■ Problem statement
Would you transcribe each of the entries exactly, with nothing added or dropped?

Saved data entries
┄┄┄┄┄┄┄┄┄┄┄┄┄┄┄┄┄┄┄┄
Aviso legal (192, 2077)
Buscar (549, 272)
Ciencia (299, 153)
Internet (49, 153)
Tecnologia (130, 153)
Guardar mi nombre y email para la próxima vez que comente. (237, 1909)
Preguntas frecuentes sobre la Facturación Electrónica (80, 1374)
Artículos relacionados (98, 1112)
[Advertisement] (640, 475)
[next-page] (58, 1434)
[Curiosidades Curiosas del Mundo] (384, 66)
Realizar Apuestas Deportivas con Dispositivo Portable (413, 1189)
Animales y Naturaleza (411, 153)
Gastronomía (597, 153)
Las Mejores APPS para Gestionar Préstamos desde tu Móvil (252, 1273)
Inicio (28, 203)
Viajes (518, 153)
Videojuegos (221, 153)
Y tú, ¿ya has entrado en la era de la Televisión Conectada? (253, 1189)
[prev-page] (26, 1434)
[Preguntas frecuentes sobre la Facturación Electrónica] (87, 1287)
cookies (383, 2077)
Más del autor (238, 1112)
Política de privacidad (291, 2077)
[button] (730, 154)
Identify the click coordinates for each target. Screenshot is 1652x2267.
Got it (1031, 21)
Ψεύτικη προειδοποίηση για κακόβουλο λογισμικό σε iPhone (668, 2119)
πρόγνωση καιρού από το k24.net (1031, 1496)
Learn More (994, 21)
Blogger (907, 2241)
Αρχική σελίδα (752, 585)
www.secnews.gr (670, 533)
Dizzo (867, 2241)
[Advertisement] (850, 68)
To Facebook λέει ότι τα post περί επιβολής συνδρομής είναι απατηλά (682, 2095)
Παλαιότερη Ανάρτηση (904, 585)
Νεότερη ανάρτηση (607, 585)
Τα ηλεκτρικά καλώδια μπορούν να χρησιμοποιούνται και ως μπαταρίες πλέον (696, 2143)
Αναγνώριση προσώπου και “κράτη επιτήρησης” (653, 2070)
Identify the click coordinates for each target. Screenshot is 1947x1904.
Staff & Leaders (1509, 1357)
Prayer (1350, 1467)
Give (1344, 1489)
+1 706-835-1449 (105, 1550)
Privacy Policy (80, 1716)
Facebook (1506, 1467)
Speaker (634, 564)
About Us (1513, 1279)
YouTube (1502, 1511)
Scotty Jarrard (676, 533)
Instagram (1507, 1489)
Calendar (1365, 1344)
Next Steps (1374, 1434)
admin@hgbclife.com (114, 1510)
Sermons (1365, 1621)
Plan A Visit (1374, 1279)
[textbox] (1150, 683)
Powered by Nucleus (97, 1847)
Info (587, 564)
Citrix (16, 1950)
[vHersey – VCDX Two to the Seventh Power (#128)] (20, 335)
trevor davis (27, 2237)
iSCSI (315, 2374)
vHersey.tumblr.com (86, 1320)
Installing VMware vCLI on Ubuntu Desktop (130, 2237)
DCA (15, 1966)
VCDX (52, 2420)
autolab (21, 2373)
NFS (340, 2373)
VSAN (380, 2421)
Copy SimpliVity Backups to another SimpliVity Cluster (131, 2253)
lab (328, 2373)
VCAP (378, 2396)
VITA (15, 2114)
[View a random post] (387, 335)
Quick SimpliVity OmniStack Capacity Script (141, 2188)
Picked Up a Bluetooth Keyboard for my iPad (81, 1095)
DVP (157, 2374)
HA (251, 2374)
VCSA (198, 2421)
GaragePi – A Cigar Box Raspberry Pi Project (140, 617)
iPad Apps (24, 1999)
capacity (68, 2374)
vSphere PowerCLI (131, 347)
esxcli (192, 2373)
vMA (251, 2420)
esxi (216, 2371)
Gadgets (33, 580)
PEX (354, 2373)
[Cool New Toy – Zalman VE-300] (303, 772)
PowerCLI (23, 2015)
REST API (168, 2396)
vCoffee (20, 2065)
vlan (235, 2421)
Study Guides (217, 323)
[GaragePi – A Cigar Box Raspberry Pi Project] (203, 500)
┄┄┄┄┄┄┄┄┄┄┄┄┄┄┄┄┄┄┄┄
■ Task result
Aviso legal (192, 2077)
Buscar (549, 272)
Ciencia (299, 153)
Internet (49, 153)
Tecnologia (130, 153)
Guardar mi nombre y email para la próxima vez que comente. (237, 1909)
Preguntas frecuentes sobre la Facturación Electrónica (80, 1374)
Artículos relacionados (98, 1112)
[Advertisement] (640, 475)
[next-page] (58, 1434)
[Curiosidades Curiosas del Mundo] (384, 66)
Realizar Apuestas Deportivas con Dispositivo Portable (413, 1189)
Animales y Naturaleza (411, 153)
Gastronomía (597, 153)
Las Mejores APPS para Gestionar Préstamos desde tu Móvil (252, 1273)
Inicio (28, 203)
Viajes (518, 153)
Videojuegos (221, 153)
Y tú, ¿ya has entrado en la era de la Televisión Conectada? (253, 1189)
[prev-page] (26, 1434)
[Preguntas frecuentes sobre la Facturación Electrónica] (87, 1287)
cookies (383, 2077)
Más del autor (238, 1112)
Política de privacidad (291, 2077)
[button] (730, 154)
Identify the click coordinates for each target. Screenshot is 1652x2267.
Got it (1031, 21)
Ψεύτικη προειδοποίηση για κακόβουλο λογισμικό σε iPhone (668, 2119)
πρόγνωση καιρού από το k24.net (1031, 1496)
Learn More (994, 21)
Blogger (907, 2241)
Αρχική σελίδα (752, 585)
www.secnews.gr (670, 533)
Dizzo (867, 2241)
[Advertisement] (850, 68)
To Facebook λέει ότι τα post περί επιβολής συνδρομής είναι απατηλά (682, 2095)
Παλαιότερη Ανάρτηση (904, 585)
Νεότερη ανάρτηση (607, 585)
Τα ηλεκτρικά καλώδια μπορούν να χρησιμοποιούνται και ως μπαταρίες πλέον (696, 2143)
Αναγνώριση προσώπου και “κράτη επιτήρησης” (653, 2070)
Identify the click coordinates for each target. Screenshot is 1947x1904.
Staff & Leaders (1509, 1357)
Prayer (1350, 1467)
Give (1344, 1489)
+1 706-835-1449 (105, 1550)
Privacy Policy (80, 1716)
Facebook (1506, 1467)
Speaker (634, 564)
About Us (1513, 1279)
YouTube (1502, 1511)
Scotty Jarrard (676, 533)
Instagram (1507, 1489)
Calendar (1365, 1344)
Next Steps (1374, 1434)
admin@hgbclife.com (114, 1510)
Sermons (1365, 1621)
Plan A Visit (1374, 1279)
[textbox] (1150, 683)
Powered by Nucleus (97, 1847)
Info (587, 564)
Citrix (16, 1950)
[vHersey – VCDX Two to the Seventh Power (#128)] (20, 335)
trevor davis (27, 2237)
iSCSI (315, 2374)
vHersey.tumblr.com (86, 1320)
Installing VMware vCLI on Ubuntu Desktop (130, 2237)
DCA (15, 1966)
VCDX (52, 2420)
autolab (21, 2373)
NFS (340, 2373)
VSAN (380, 2421)
Copy SimpliVity Backups to another SimpliVity Cluster (131, 2253)
lab (328, 2373)
VCAP (378, 2396)
VITA (15, 2114)
[View a random post] (387, 335)
Quick SimpliVity OmniStack Capacity Script (141, 2188)
Picked Up a Bluetooth Keyboard for my iPad (81, 1095)
DVP (157, 2374)
HA (251, 2374)
VCSA (198, 2421)
GaragePi – A Cigar Box Raspberry Pi Project (140, 617)
iPad Apps (24, 1999)
capacity (68, 2374)
vSphere PowerCLI (131, 347)
esxcli (192, 2373)
vMA (251, 2420)
esxi (216, 2371)
Gadgets (33, 580)
PEX (354, 2373)
[Cool New Toy – Zalman VE-300] (303, 772)
PowerCLI (23, 2015)
REST API (168, 2396)
vCoffee (20, 2065)
vlan (235, 2421)
Study Guides (217, 323)
[GaragePi – A Cigar Box Raspberry Pi Project] (203, 500)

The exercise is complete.